Required action = Once you have read the data below, please repeat all of it exactly.
(Beginning of Information provided)
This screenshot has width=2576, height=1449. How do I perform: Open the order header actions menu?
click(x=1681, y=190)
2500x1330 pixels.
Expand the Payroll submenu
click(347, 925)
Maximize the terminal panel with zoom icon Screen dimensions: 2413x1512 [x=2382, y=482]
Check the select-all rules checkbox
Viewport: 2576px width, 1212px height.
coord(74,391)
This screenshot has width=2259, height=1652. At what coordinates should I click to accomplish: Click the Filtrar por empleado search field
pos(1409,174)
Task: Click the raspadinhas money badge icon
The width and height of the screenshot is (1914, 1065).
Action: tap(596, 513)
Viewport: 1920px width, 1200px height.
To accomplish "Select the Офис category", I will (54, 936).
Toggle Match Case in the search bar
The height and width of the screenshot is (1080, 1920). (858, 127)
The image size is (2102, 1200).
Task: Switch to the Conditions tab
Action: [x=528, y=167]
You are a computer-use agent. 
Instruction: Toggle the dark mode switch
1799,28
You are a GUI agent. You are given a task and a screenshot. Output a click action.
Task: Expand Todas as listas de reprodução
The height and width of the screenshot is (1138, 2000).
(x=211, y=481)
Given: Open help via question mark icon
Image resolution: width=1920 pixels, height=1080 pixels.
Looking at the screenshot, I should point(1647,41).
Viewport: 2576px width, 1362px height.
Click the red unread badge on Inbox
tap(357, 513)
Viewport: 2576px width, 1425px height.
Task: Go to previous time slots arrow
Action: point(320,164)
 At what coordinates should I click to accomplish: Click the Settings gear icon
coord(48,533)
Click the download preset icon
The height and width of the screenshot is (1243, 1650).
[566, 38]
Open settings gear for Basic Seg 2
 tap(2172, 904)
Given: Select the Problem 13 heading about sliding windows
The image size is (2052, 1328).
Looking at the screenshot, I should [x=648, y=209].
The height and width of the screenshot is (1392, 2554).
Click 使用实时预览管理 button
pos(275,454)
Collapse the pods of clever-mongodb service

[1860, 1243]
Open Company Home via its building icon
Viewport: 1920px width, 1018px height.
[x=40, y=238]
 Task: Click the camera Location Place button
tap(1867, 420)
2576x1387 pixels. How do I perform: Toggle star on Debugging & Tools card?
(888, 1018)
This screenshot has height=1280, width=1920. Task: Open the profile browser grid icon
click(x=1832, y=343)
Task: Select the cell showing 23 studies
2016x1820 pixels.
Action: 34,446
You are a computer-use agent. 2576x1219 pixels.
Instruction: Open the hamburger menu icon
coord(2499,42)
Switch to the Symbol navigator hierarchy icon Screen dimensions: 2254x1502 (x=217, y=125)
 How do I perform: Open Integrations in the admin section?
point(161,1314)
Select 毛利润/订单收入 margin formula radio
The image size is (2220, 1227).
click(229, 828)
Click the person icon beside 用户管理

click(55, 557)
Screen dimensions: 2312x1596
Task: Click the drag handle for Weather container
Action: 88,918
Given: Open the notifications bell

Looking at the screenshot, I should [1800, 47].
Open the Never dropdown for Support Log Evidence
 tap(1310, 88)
(End of Information provided)
Finished exercise =
This screenshot has width=2576, height=1449. How do I perform: Open the order header actions menu?
click(x=1681, y=190)
2500x1330 pixels.
Expand the Payroll submenu
click(347, 925)
Maximize the terminal panel with zoom icon Screen dimensions: 2413x1512 [x=2382, y=482]
Check the select-all rules checkbox
Viewport: 2576px width, 1212px height.
coord(74,391)
This screenshot has width=2259, height=1652. At what coordinates should I click to accomplish: Click the Filtrar por empleado search field
pos(1409,174)
Task: Click the raspadinhas money badge icon
The width and height of the screenshot is (1914, 1065).
Action: tap(596, 513)
Viewport: 1920px width, 1200px height.
To accomplish "Select the Офис category", I will (54, 936).
Toggle Match Case in the search bar
The height and width of the screenshot is (1080, 1920). (858, 127)
The image size is (2102, 1200).
Task: Switch to the Conditions tab
Action: [x=528, y=167]
You are a computer-use agent. 
Instruction: Toggle the dark mode switch
1799,28
You are a GUI agent. You are given a task and a screenshot. Output a click action.
Task: Expand Todas as listas de reprodução
The height and width of the screenshot is (1138, 2000).
(x=211, y=481)
Given: Open help via question mark icon
Image resolution: width=1920 pixels, height=1080 pixels.
Looking at the screenshot, I should point(1647,41).
Viewport: 2576px width, 1362px height.
Click the red unread badge on Inbox
tap(357, 513)
Viewport: 2576px width, 1425px height.
Task: Go to previous time slots arrow
Action: point(320,164)
 At what coordinates should I click to accomplish: Click the Settings gear icon
coord(48,533)
Click the download preset icon
The height and width of the screenshot is (1243, 1650).
[566, 38]
Open settings gear for Basic Seg 2
 tap(2172, 904)
Given: Select the Problem 13 heading about sliding windows
The image size is (2052, 1328).
Looking at the screenshot, I should [x=648, y=209].
The height and width of the screenshot is (1392, 2554).
Click 使用实时预览管理 button
pos(275,454)
Collapse the pods of clever-mongodb service

[1860, 1243]
Open Company Home via its building icon
Viewport: 1920px width, 1018px height.
[x=40, y=238]
 Task: Click the camera Location Place button
tap(1867, 420)
2576x1387 pixels. How do I perform: Toggle star on Debugging & Tools card?
(888, 1018)
This screenshot has height=1280, width=1920. Task: Open the profile browser grid icon
click(x=1832, y=343)
Task: Select the cell showing 23 studies
2016x1820 pixels.
Action: 34,446
You are a computer-use agent. 2576x1219 pixels.
Instruction: Open the hamburger menu icon
coord(2499,42)
Switch to the Symbol navigator hierarchy icon Screen dimensions: 2254x1502 (x=217, y=125)
 How do I perform: Open Integrations in the admin section?
point(161,1314)
Select 毛利润/订单收入 margin formula radio
The image size is (2220, 1227).
click(229, 828)
Click the person icon beside 用户管理

click(55, 557)
Screen dimensions: 2312x1596
Task: Click the drag handle for Weather container
Action: 88,918
Given: Open the notifications bell

Looking at the screenshot, I should [1800, 47].
Open the Never dropdown for Support Log Evidence
 tap(1310, 88)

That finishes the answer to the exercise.